_Work to be completed:_ Print the passage about the curler Jang Hye-ji verbatim, from "In February 2016, she" up to and including "finished sixth overall.".

_Quoted text:_
** start **

Jang Hye-ji (born August 7, 1997) is a South Korean curler. She competed in the 2018 Winter Olympics.
She is also a national representative of mixed double events with Lee Ki-jeong, and is a member of the Gyeongbuk Athletic Association.

Career
She was born in 1997 in Uesung-gun, Gyeongsangbuk-do, and went to the Uiseong Girls' High School, a famous curling high school. Since then she has been a national women's curling team.

In February 2016, she formed Korea's first mixed doubles national team together with Lee Ki-jeong. At the 2016 World Mixed Doubles Curling Championship, the team made it to the round of 16, where they lost. At the 2017 World Mixed Doubles Curling Championship, they finished sixth overall.

** end **

_Extracted entries:_

** start **

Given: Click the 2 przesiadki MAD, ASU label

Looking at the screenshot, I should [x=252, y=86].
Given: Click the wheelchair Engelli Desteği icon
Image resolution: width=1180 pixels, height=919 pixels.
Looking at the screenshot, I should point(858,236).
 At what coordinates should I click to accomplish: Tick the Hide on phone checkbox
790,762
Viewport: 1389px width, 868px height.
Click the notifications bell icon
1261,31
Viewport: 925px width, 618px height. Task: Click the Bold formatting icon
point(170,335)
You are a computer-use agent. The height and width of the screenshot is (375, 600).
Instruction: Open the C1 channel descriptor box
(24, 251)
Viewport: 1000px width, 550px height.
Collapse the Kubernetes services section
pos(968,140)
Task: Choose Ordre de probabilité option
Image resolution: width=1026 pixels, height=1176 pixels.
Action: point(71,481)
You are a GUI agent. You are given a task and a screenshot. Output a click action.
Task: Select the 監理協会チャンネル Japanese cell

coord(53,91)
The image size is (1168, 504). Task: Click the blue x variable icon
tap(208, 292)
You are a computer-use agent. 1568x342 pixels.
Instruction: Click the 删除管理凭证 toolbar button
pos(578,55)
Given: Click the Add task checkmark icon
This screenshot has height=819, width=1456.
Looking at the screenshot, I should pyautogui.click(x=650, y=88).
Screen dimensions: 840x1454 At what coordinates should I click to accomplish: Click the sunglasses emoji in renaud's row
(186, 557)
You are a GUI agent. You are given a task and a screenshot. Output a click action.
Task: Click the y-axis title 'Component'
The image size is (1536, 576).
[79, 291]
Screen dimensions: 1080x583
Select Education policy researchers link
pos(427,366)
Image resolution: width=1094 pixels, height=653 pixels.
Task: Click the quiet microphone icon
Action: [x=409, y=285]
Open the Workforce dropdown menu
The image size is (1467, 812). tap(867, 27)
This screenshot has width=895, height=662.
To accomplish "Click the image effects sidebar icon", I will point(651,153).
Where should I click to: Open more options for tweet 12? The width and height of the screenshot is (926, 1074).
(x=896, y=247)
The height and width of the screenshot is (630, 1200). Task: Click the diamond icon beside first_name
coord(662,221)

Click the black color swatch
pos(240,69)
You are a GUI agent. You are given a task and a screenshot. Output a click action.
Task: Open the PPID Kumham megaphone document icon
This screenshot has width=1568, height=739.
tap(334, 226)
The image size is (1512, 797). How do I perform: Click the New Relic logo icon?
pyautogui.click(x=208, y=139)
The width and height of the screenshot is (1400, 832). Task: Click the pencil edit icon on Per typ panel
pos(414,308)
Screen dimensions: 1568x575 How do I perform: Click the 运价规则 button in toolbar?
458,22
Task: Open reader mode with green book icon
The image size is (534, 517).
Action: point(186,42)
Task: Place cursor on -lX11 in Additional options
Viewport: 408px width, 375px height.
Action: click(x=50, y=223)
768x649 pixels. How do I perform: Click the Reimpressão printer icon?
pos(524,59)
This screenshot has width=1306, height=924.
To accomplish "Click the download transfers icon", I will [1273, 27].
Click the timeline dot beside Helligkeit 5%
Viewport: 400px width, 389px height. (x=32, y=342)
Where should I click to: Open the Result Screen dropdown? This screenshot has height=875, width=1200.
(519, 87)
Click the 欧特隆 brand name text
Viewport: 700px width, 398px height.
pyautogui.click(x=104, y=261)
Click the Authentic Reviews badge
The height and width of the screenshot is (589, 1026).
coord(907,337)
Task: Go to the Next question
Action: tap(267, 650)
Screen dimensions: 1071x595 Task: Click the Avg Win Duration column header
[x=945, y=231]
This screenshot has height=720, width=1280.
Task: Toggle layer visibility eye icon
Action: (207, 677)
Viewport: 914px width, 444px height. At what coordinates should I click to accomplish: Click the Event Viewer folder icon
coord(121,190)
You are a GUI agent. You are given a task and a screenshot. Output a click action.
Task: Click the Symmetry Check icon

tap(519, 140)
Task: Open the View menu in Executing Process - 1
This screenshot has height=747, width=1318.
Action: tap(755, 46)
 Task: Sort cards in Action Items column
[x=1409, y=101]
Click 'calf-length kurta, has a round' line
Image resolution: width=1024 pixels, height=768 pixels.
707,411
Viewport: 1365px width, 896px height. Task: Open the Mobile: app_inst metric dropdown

** end **

_Result of the task:_
In February 2016, she formed Korea's first mixed doubles national team together with Lee Ki-jeong. At the 2016 World Mixed Doubles Curling Championship, the team made it to the round of 16, where they lost. At the 2017 World Mixed Doubles Curling Championship, they finished sixth overall.